Pulse is a 1988 American science fiction horror film written and directed by Paul Golding and starring Cliff De Young, Roxanne Hart, and Joey Lawrence. The film's title refers to a highly aggressive and intelligent pulse of electricity that terrorizes the occupants of a suburban house in Los Angeles, California. The film was produced through Columbia Pictures and the Aspen Film Society and distributed by Columbia Pictures. The titular Pulse and its accompanying elements were designed by Cinema Research Corporation.

==Plot==
A highly aggressive, paranormal intelligence thriving within the electrical grid system of Los Angeles, California is moving from house to house. It terrorizes the occupants by taking control of the appliances, killing them or causing them to wreck the house in an effort to destroy it. Once this has been accomplished, it travels along the power lines to the next house, and the terror restarts. Having thus wrecked one household in a quiet, suburban neighborhood, the pulse finds itself in the home of a boy's divorced father whom he is visiting.

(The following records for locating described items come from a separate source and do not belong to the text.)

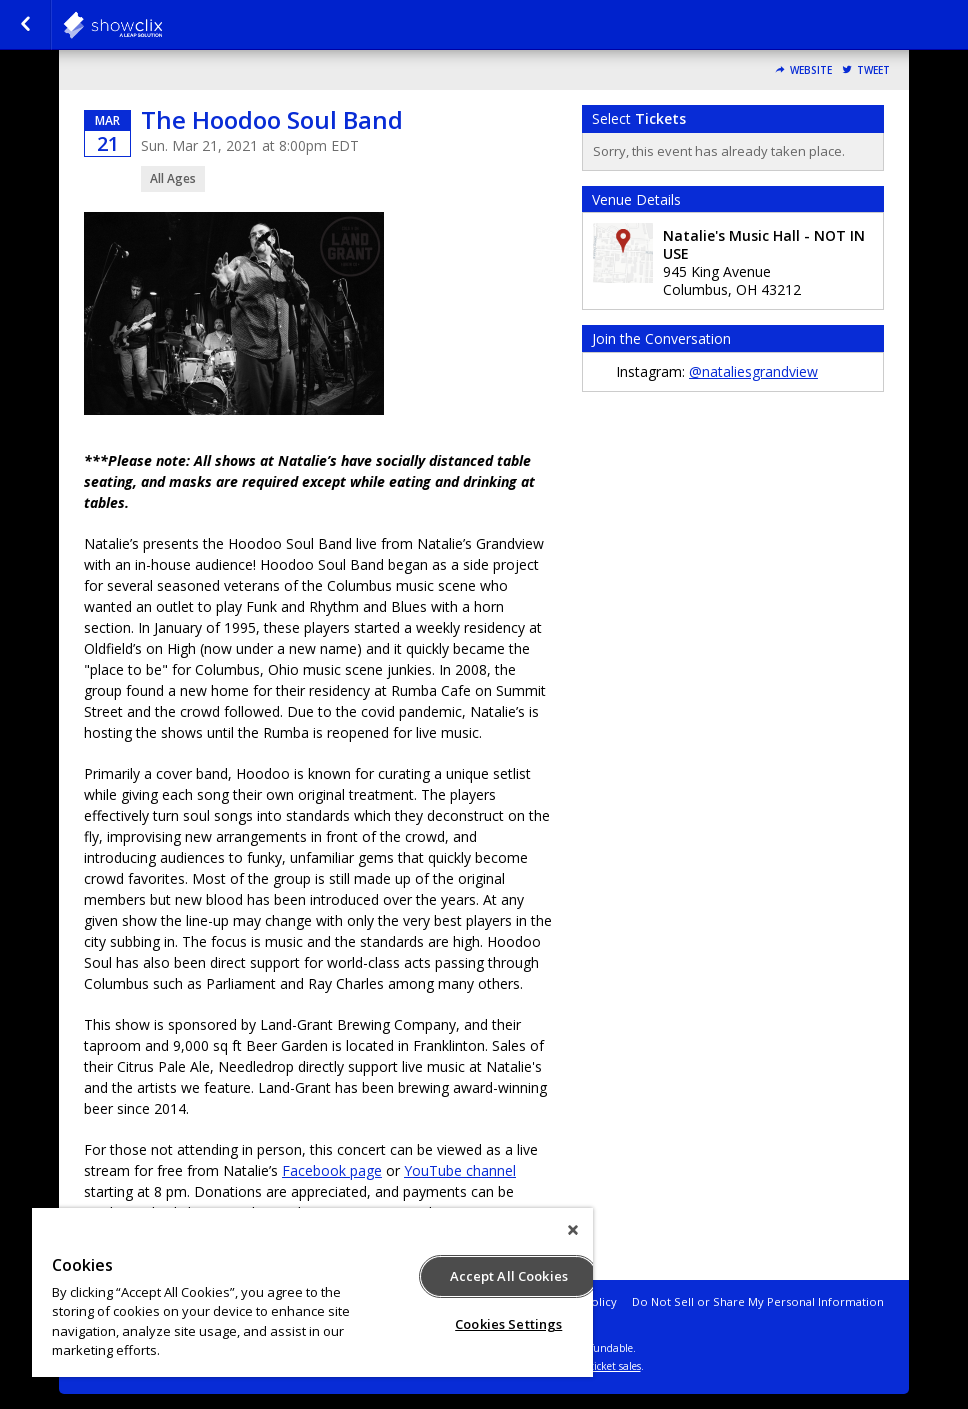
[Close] (573, 1230)
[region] (312, 1292)
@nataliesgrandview (753, 371)
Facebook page (332, 1170)
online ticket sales (599, 1366)
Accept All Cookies (509, 1276)
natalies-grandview (162, 25)
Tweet (873, 70)
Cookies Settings (508, 1324)
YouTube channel (460, 1170)
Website (811, 70)
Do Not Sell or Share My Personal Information (758, 1301)
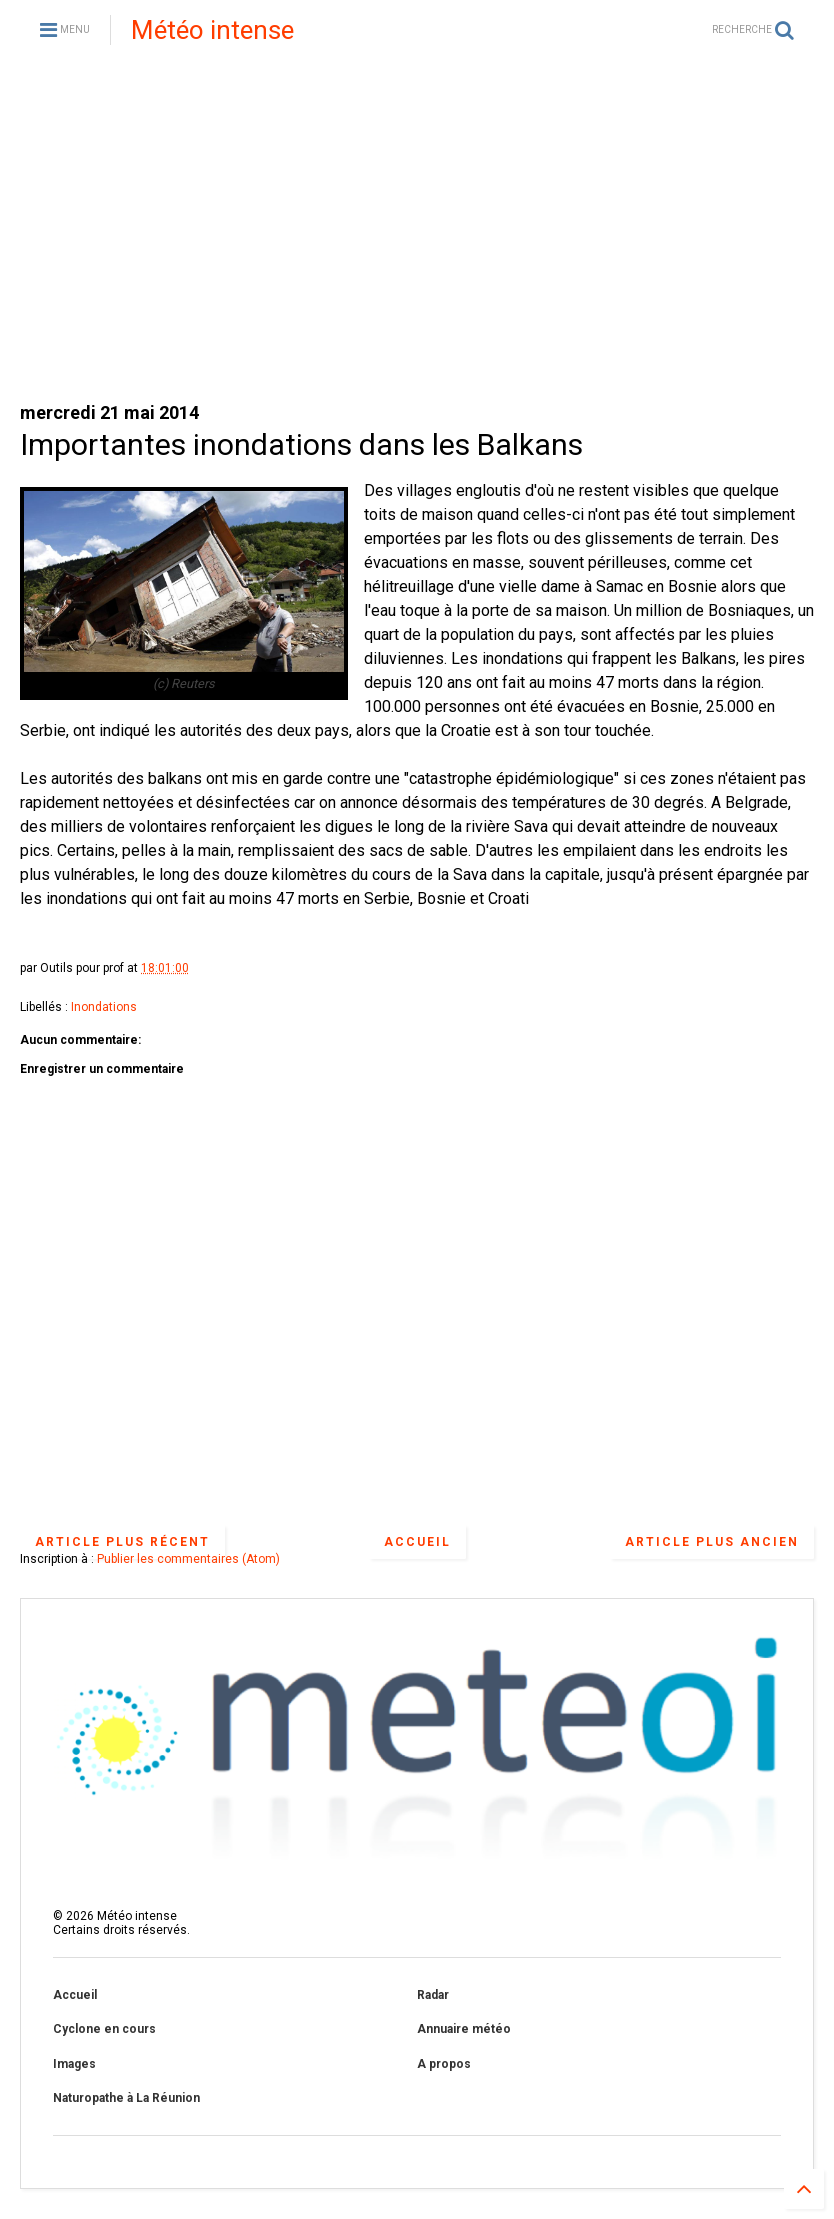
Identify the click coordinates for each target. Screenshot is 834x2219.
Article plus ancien (712, 1542)
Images (74, 2064)
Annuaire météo (464, 2029)
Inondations (104, 1007)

It gradually takes control of everything, injuring the stepmother, and trapping father and son, who must fight their way out.

==Cast==
- Cliff De Young as Bill Rockland
- Roxanne Hart as Ellen Rockland
- Joey Lawrence as David Rockland
- Matthew Lawrence as Stevie
- Charles Tyner as Old Man Holger
- Dennis Redfield as Pete
- Robert Romanus as Paul
- Myron Healey as Howard
- Michael Rider as Foreman
- Jean Sincere as Ruby
- Terry Beaver as policeman
- Greg Norberg as policeman
- Tim Russ as policeman

==Production==
The film was produced by Aspen Film Society, a film production company founded by Steve Martin and William E. McEuen.

Paul Golding got the idea for Pulse from two unrelated events with the first being when the cinematographer Caleb Deschanel spent the night in his house and told him that at night he had been listening to "the sounds of the house ... the house was alive and it was taking care of me", and the second was when he heard about a computer that reprogrammed itself.

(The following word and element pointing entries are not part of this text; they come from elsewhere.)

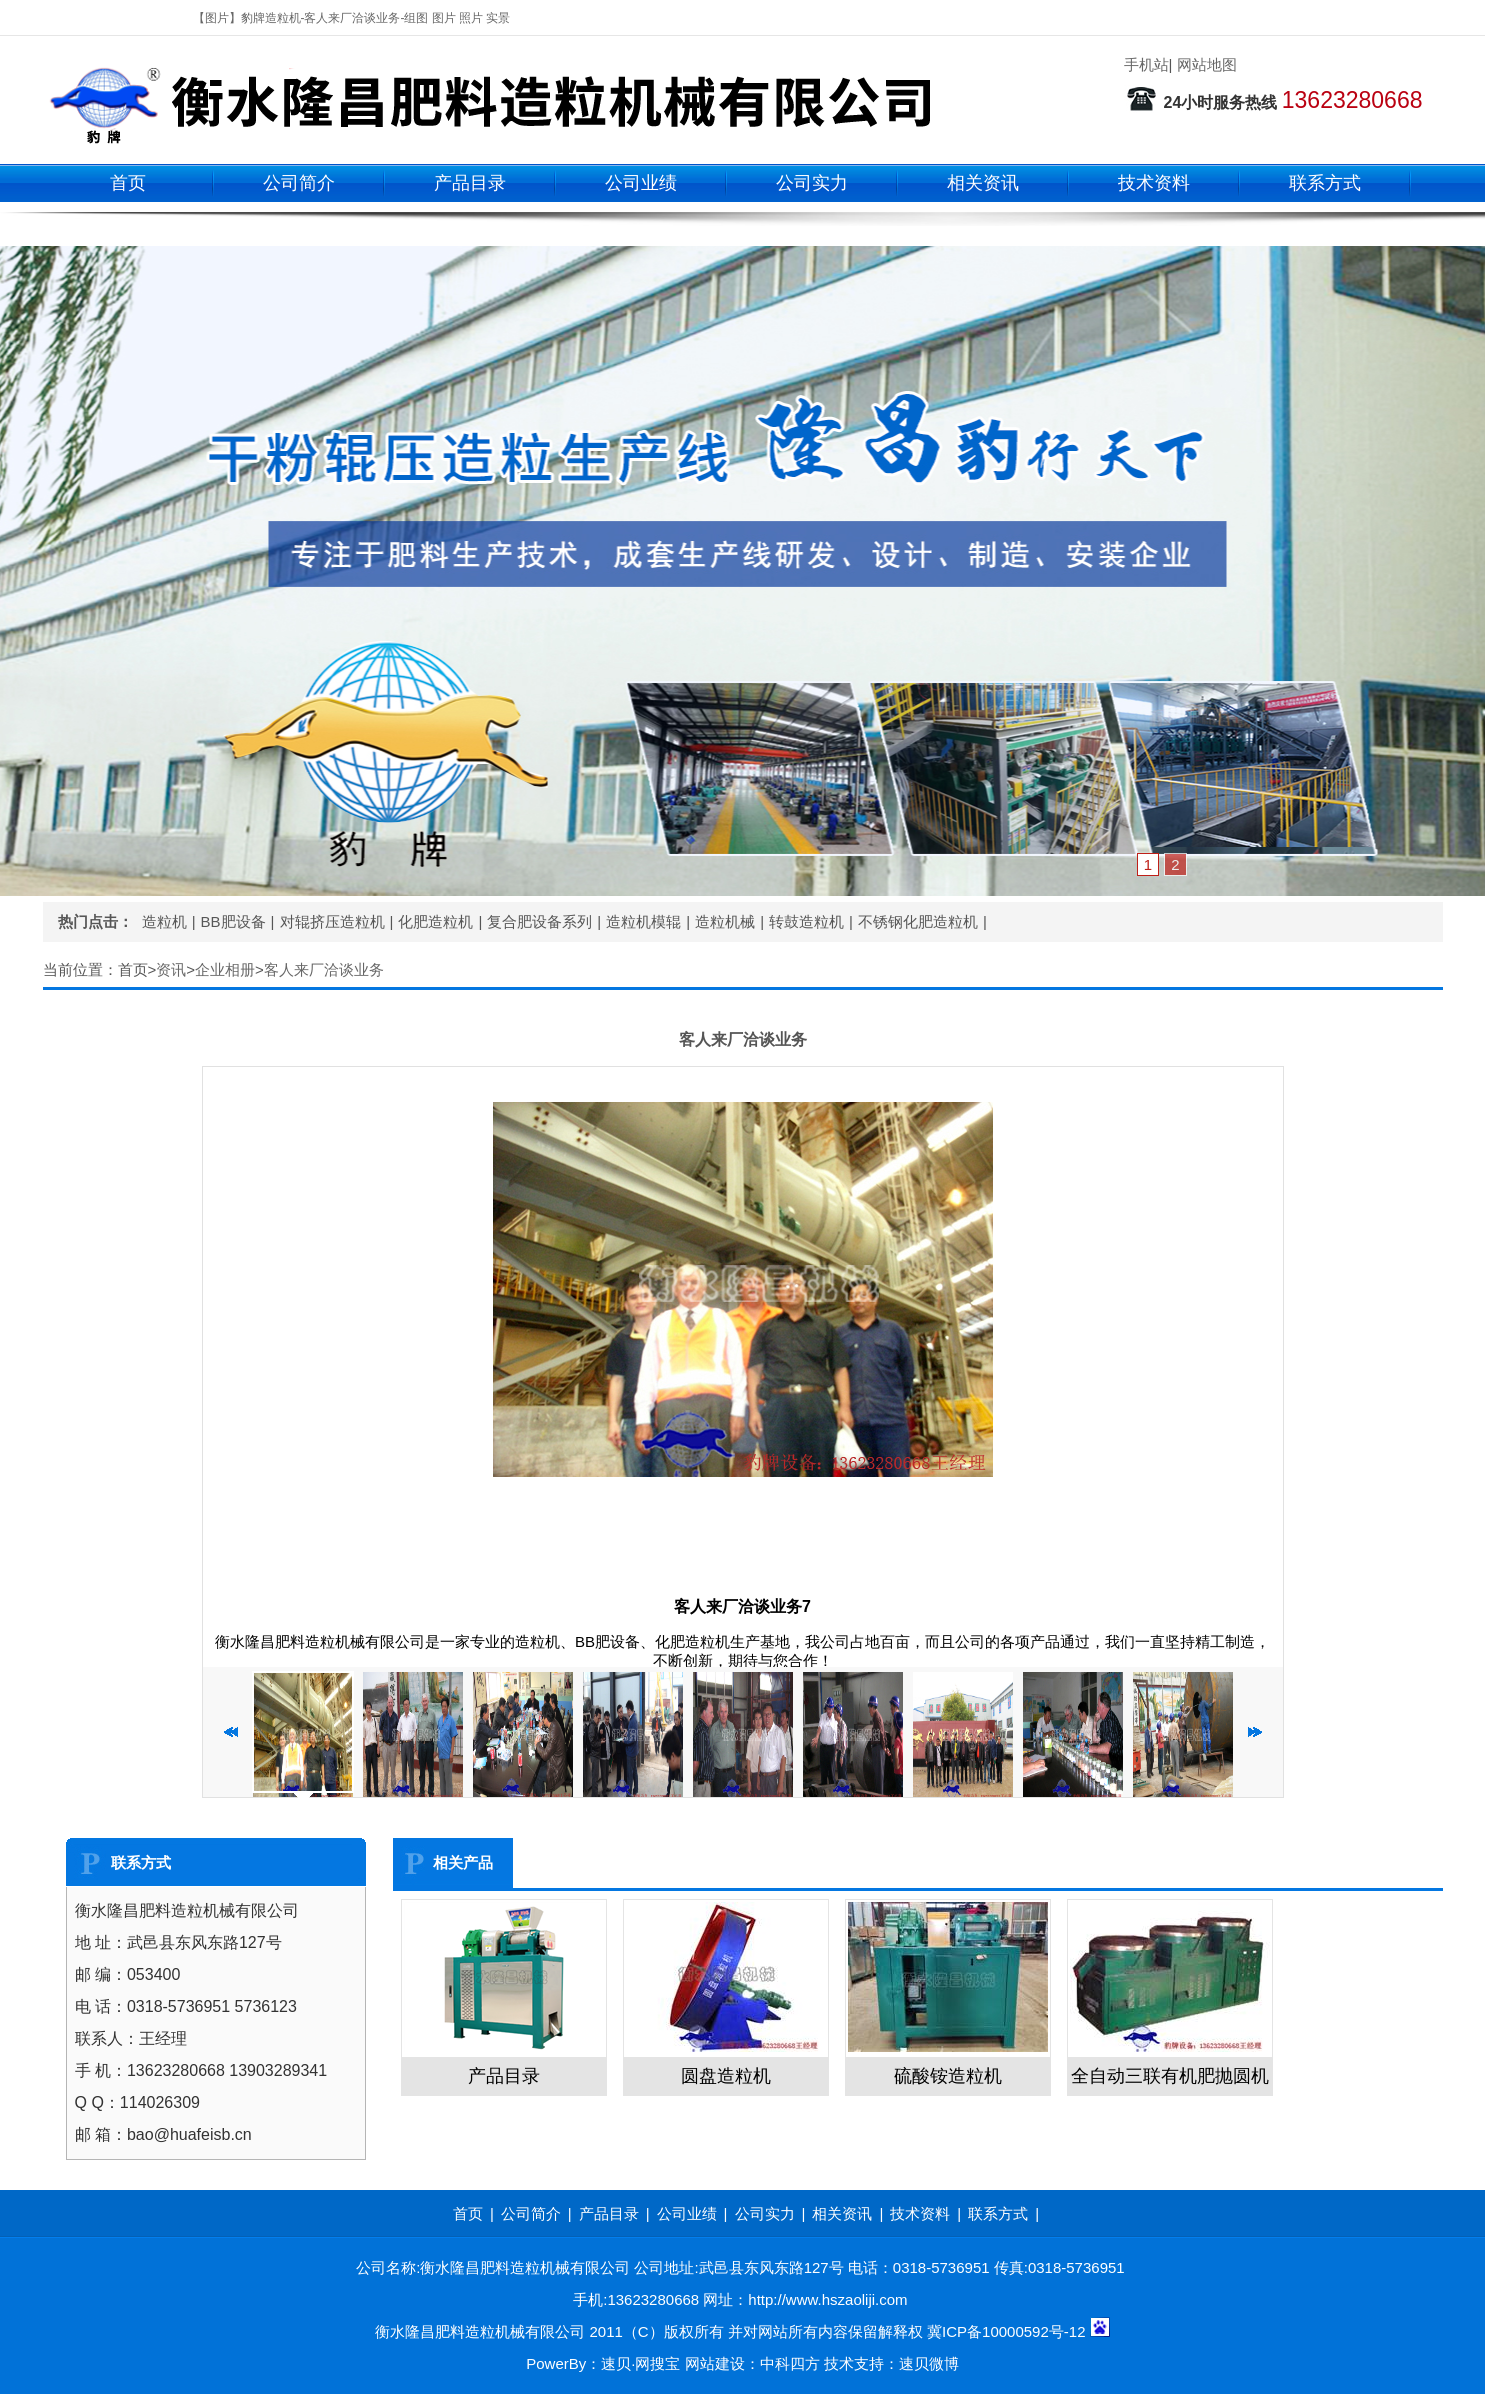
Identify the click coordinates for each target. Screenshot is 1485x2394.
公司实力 (812, 183)
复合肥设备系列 (539, 921)
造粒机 (164, 921)
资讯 (171, 969)
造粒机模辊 (643, 921)
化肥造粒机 (435, 921)
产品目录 (470, 183)
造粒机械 (725, 921)
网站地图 (1207, 64)
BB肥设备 (233, 921)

Golding wrote the screenplay under the working titles of House, Tract and Currents in 1981 but couldn't get it made until Columbia eventually took it on seven years later. David Morse and Tommy Lee Jones both auditioned for the role of Bill but lost to Cliff De Young. Production was completed a day early and $1 million under its $6 million budget, and as a result were able to afford Oxford Scientific Films to do many of the special effects.

==Music==
The musical score for Pulse was composed by Jay Ferguson, who also composed "Pictures of You" from the soundtrack to The Terminator, and the film score to A Nightmare on Elm Street 5: The Dream Child.

==Release==
David V. Picker, the head of Paramount Pictures at the time, was impressed by the film and intended to position it as a wide release, but changes in studio management curtailed this and it was only released theatrically in Texas and Oklahoma, while it went straight to video elsewhere. The movie did however become a success on video.

==Reception==
On the review aggregator website Rotten Tomatoes, the film holds an approval rating of 60% based on 15 reviews.